HOW TO COMPLETE THIS TASK:
Each record, exactly as written, should be printed again.
:: INPUT DATA
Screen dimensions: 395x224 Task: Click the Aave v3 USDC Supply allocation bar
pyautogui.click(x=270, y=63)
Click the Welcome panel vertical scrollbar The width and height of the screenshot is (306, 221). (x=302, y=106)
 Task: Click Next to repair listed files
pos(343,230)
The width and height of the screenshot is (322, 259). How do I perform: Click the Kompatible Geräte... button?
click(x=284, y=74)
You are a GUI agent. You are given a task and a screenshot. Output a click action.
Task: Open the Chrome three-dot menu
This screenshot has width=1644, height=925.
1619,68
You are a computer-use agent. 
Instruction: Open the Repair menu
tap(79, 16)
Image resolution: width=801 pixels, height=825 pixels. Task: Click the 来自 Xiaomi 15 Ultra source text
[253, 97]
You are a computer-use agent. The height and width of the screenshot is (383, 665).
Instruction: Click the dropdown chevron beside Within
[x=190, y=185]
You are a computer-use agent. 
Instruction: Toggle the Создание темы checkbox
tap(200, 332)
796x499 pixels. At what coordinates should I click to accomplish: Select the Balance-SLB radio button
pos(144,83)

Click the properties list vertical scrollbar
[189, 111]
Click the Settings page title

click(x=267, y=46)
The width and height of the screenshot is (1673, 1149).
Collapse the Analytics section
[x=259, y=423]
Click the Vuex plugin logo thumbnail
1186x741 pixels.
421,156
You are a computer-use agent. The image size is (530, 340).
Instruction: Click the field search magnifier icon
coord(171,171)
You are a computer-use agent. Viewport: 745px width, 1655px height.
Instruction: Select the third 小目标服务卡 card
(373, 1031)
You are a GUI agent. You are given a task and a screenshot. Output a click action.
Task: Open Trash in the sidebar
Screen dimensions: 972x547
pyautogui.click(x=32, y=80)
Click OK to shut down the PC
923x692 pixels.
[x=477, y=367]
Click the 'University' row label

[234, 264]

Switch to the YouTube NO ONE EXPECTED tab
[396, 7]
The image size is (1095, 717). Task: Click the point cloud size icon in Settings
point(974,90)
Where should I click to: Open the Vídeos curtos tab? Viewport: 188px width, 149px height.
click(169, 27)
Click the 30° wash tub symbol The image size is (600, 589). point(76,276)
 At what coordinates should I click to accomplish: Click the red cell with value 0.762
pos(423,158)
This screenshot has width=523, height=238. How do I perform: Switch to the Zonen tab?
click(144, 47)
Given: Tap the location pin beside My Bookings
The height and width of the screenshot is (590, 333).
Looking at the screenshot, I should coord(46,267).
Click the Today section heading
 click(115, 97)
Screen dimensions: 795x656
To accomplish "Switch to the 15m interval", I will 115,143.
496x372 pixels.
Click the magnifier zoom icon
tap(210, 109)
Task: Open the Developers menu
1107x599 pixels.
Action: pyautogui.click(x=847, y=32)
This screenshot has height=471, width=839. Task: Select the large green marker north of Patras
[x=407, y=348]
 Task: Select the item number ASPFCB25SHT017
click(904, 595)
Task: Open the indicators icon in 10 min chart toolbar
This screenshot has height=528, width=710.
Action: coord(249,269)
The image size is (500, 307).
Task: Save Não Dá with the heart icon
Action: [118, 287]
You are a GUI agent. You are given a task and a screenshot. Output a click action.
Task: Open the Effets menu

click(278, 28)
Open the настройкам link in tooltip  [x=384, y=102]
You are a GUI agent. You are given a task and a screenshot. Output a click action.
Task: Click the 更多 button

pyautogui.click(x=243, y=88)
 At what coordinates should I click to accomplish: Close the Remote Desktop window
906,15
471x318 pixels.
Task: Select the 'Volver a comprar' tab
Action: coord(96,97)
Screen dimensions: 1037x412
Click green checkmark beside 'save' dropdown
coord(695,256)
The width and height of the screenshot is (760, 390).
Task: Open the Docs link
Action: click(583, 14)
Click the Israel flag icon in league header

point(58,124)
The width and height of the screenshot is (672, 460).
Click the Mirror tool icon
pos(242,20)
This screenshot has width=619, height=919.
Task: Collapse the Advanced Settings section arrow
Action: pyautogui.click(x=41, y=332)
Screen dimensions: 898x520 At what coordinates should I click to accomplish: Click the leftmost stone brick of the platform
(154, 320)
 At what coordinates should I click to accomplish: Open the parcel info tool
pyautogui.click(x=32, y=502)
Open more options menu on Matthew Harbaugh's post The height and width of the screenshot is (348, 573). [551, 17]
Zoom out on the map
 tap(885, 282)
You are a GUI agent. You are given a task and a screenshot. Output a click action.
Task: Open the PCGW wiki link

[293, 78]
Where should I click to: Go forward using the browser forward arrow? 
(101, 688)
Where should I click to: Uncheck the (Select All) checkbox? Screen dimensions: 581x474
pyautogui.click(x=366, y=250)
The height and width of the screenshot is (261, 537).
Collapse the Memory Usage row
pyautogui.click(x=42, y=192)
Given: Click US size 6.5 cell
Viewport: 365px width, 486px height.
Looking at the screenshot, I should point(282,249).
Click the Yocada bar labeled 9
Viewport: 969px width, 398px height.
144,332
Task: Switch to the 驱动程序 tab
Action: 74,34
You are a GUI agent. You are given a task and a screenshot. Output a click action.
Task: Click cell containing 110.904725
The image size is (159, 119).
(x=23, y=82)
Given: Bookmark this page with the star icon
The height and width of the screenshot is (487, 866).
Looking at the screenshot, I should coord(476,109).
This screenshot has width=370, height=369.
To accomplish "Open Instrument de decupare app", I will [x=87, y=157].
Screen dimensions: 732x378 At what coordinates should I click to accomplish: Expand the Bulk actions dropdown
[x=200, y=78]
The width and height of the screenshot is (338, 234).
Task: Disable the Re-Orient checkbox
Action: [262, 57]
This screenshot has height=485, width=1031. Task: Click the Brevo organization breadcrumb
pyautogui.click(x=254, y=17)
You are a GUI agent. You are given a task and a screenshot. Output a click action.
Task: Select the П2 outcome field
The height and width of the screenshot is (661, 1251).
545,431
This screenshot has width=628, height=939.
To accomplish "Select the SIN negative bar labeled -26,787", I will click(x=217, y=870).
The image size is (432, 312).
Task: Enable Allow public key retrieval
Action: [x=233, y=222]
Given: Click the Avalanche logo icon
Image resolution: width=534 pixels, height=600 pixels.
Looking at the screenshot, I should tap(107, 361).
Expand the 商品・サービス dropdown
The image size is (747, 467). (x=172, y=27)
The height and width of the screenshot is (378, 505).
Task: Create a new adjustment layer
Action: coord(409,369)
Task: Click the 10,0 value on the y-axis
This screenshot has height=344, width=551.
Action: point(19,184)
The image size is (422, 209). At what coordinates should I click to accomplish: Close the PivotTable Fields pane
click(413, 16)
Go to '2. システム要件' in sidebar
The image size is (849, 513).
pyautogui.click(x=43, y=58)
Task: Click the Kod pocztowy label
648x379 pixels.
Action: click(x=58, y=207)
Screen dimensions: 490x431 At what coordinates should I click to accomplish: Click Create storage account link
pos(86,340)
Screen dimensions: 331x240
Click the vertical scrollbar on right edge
::::
RESULT:
Screen dimensions: 395x224 Task: Click the Aave v3 USDC Supply allocation bar
pyautogui.click(x=270, y=63)
Click the Welcome panel vertical scrollbar The width and height of the screenshot is (306, 221). (x=302, y=106)
 Task: Click Next to repair listed files
pos(343,230)
The width and height of the screenshot is (322, 259). How do I perform: Click the Kompatible Geräte... button?
click(x=284, y=74)
You are a GUI agent. You are given a task and a screenshot. Output a click action.
Task: Open the Chrome three-dot menu
This screenshot has width=1644, height=925.
1619,68
You are a computer-use agent. 
Instruction: Open the Repair menu
tap(79, 16)
Image resolution: width=801 pixels, height=825 pixels. Task: Click the 来自 Xiaomi 15 Ultra source text
[253, 97]
You are a computer-use agent. The height and width of the screenshot is (383, 665).
Instruction: Click the dropdown chevron beside Within
[x=190, y=185]
You are a computer-use agent. 
Instruction: Toggle the Создание темы checkbox
tap(200, 332)
796x499 pixels. At what coordinates should I click to accomplish: Select the Balance-SLB radio button
pos(144,83)

Click the properties list vertical scrollbar
[189, 111]
Click the Settings page title

click(x=267, y=46)
The width and height of the screenshot is (1673, 1149).
Collapse the Analytics section
[x=259, y=423]
Click the Vuex plugin logo thumbnail
1186x741 pixels.
421,156
You are a computer-use agent. The image size is (530, 340).
Instruction: Click the field search magnifier icon
coord(171,171)
You are a computer-use agent. Viewport: 745px width, 1655px height.
Instruction: Select the third 小目标服务卡 card
(373, 1031)
You are a GUI agent. You are given a task and a screenshot. Output a click action.
Task: Open Trash in the sidebar
Screen dimensions: 972x547
pyautogui.click(x=32, y=80)
Click OK to shut down the PC
923x692 pixels.
[x=477, y=367]
Click the 'University' row label

[234, 264]

Switch to the YouTube NO ONE EXPECTED tab
[396, 7]
The image size is (1095, 717). Task: Click the point cloud size icon in Settings
point(974,90)
Where should I click to: Open the Vídeos curtos tab? Viewport: 188px width, 149px height.
click(169, 27)
Click the 30° wash tub symbol The image size is (600, 589). point(76,276)
 At what coordinates should I click to accomplish: Click the red cell with value 0.762
pos(423,158)
This screenshot has width=523, height=238. How do I perform: Switch to the Zonen tab?
click(144, 47)
Given: Tap the location pin beside My Bookings
The height and width of the screenshot is (590, 333).
Looking at the screenshot, I should coord(46,267).
Click the Today section heading
 click(115, 97)
Screen dimensions: 795x656
To accomplish "Switch to the 15m interval", I will 115,143.
496x372 pixels.
Click the magnifier zoom icon
tap(210, 109)
Task: Open the Developers menu
1107x599 pixels.
Action: pyautogui.click(x=847, y=32)
This screenshot has height=471, width=839. Task: Select the large green marker north of Patras
[x=407, y=348]
 Task: Select the item number ASPFCB25SHT017
click(904, 595)
Task: Open the indicators icon in 10 min chart toolbar
This screenshot has height=528, width=710.
Action: coord(249,269)
The image size is (500, 307).
Task: Save Não Dá with the heart icon
Action: [118, 287]
You are a GUI agent. You are given a task and a screenshot. Output a click action.
Task: Open the Effets menu

click(278, 28)
Open the настройкам link in tooltip  [x=384, y=102]
You are a GUI agent. You are given a task and a screenshot. Output a click action.
Task: Click the 更多 button

pyautogui.click(x=243, y=88)
 At what coordinates should I click to accomplish: Close the Remote Desktop window
906,15
471x318 pixels.
Task: Select the 'Volver a comprar' tab
Action: coord(96,97)
Screen dimensions: 1037x412
Click green checkmark beside 'save' dropdown
coord(695,256)
The width and height of the screenshot is (760, 390).
Task: Open the Docs link
Action: click(583, 14)
Click the Israel flag icon in league header

point(58,124)
The width and height of the screenshot is (672, 460).
Click the Mirror tool icon
pos(242,20)
This screenshot has width=619, height=919.
Task: Collapse the Advanced Settings section arrow
Action: pyautogui.click(x=41, y=332)
Screen dimensions: 898x520 At what coordinates should I click to accomplish: Click the leftmost stone brick of the platform
(154, 320)
 At what coordinates should I click to accomplish: Open the parcel info tool
pyautogui.click(x=32, y=502)
Open more options menu on Matthew Harbaugh's post The height and width of the screenshot is (348, 573). [551, 17]
Zoom out on the map
 tap(885, 282)
You are a GUI agent. You are given a task and a screenshot. Output a click action.
Task: Open the PCGW wiki link

[293, 78]
Where should I click to: Go forward using the browser forward arrow? 
(101, 688)
Where should I click to: Uncheck the (Select All) checkbox? Screen dimensions: 581x474
pyautogui.click(x=366, y=250)
The height and width of the screenshot is (261, 537).
Collapse the Memory Usage row
pyautogui.click(x=42, y=192)
Given: Click US size 6.5 cell
Viewport: 365px width, 486px height.
Looking at the screenshot, I should point(282,249).
Click the Yocada bar labeled 9
Viewport: 969px width, 398px height.
144,332
Task: Switch to the 驱动程序 tab
Action: 74,34
You are a GUI agent. You are given a task and a screenshot. Output a click action.
Task: Click cell containing 110.904725
The image size is (159, 119).
(x=23, y=82)
Given: Bookmark this page with the star icon
The height and width of the screenshot is (487, 866).
Looking at the screenshot, I should coord(476,109).
This screenshot has width=370, height=369.
To accomplish "Open Instrument de decupare app", I will [x=87, y=157].
Screen dimensions: 732x378 At what coordinates should I click to accomplish: Expand the Bulk actions dropdown
[x=200, y=78]
The width and height of the screenshot is (338, 234).
Task: Disable the Re-Orient checkbox
Action: [262, 57]
This screenshot has height=485, width=1031. Task: Click the Brevo organization breadcrumb
pyautogui.click(x=254, y=17)
You are a GUI agent. You are given a task and a screenshot. Output a click action.
Task: Select the П2 outcome field
The height and width of the screenshot is (661, 1251).
545,431
This screenshot has width=628, height=939.
To accomplish "Select the SIN negative bar labeled -26,787", I will click(x=217, y=870).
The image size is (432, 312).
Task: Enable Allow public key retrieval
Action: [x=233, y=222]
Given: Click the Avalanche logo icon
Image resolution: width=534 pixels, height=600 pixels.
Looking at the screenshot, I should tap(107, 361).
Expand the 商品・サービス dropdown
The image size is (747, 467). (x=172, y=27)
The height and width of the screenshot is (378, 505).
Task: Create a new adjustment layer
Action: coord(409,369)
Task: Click the 10,0 value on the y-axis
This screenshot has height=344, width=551.
Action: point(19,184)
The image size is (422, 209). At what coordinates should I click to accomplish: Close the PivotTable Fields pane
click(413, 16)
Go to '2. システム要件' in sidebar
The image size is (849, 513).
pyautogui.click(x=43, y=58)
Task: Click the Kod pocztowy label
648x379 pixels.
Action: click(x=58, y=207)
Screen dimensions: 490x431 At what coordinates should I click to accomplish: Click Create storage account link
pos(86,340)
Screen dimensions: 331x240
Click the vertical scrollbar on right edge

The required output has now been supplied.